Home
>
Artigos

A luta democrática e combate ao imperialismo e sua política de guerra

No artigo, o jornalista, editor internacional do Brasil 247 e presidente da Cebrapaz José Reinaldo Carvalho, fala sobre a ameaça à humanidade e à democracia, resultante da política hegemônica dos Estados Unidos e da Otan.

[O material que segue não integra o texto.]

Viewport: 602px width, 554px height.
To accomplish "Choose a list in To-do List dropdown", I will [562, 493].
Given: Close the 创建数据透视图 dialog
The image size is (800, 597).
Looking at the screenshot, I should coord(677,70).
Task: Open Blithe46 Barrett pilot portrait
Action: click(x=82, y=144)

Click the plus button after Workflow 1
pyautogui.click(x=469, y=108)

O fenômeno mais ameaçador à humanidade, sua sobrevivência, relações sociais e a paz é a guerra imperialista, resultante da política hegemonista dos Estados Unidos e seus parceiros da Otan. Associado a este, observa-se o ascenso da extrema-direita e da direita, com muitas peculiaridades regionais e nacionais.

 

O ascenso da extrema direita não é um fenômeno isolado, mas um reflexo das profundas insatisfações e frustrações que se acumulam na sociedade. As causas desse movimento são complexas e multifacetadas, mas podem ser amplamente atribuídas às políticas neoliberais implementadas por governos sociais-democratas e pela direita tradicional. 

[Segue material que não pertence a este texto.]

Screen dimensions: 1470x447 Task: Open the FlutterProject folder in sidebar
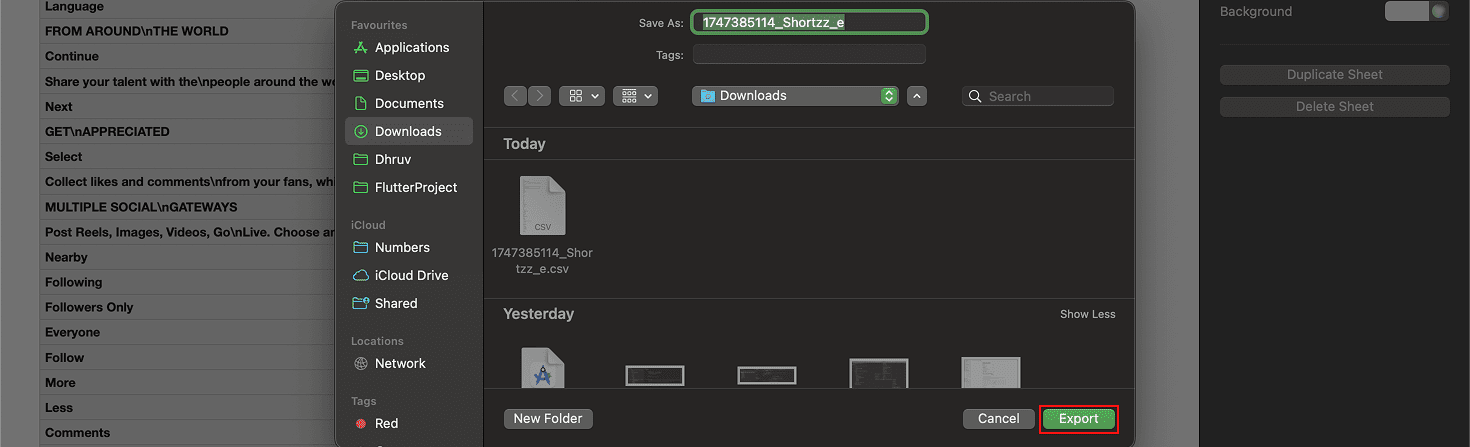click(x=416, y=187)
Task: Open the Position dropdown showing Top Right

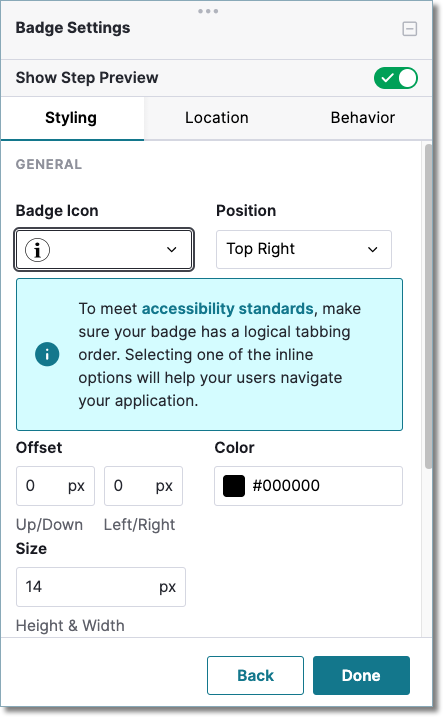Action: 304,250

Há décadas as políticas neoliberais dominam a agenda econômica global, promovendo a desregulamentação, privatização, as políticas fiscais restritivas, o arrocho salarial e a extinção de políticas sociais. Essas políticas foram invariavelmente defendidas e aplicadas pelos governos republicanos e democratas nos Estados Unidos, de direita, extrema direita, liberais, conserrvadores e social-democratas na Europa e também em países do Sul Global dependentes do capital monopolista-financeiro internacional. Seus efeitos sobre as massas trabalhadoras e populares foram devastadores, acarretando a degradação do seu padrão de vida. 

 

Essas políticas levaram a um crescente sentimento de descontentamento da população. Trabalhadores com salários aviltados, condições de vida e trabalho deterioradas, jovens que enfrentam desemprego crônico, faixas imensas da população abandonadas pelo Estado tornaram-se terreno fértil para a retórica da extrema-direita. Líderes extremistas, aproveitando-se desse descontentamento, oferecem soluções simplistas e xenófobas, promovendo a divisão entre os trabalhadores e atacando os imigrantes, numa revelação clara da falsidade do seu nacionalismo. A ascensão da extrema-direita ocorre pari passu com a superação histórica e prática do liberalismo burguês, é intrinsecamente ligada à crise sistêmica do capitalismo e à guerra como saída. Desde os tempos leninistas, quando o gênio do socialismo científico e revolucionário dissecou a transformação do capitalismo em imperialismo, evidenciou-se que na política interna o imperialismo implica reacionarismo em toda a linha e na externa, guerra.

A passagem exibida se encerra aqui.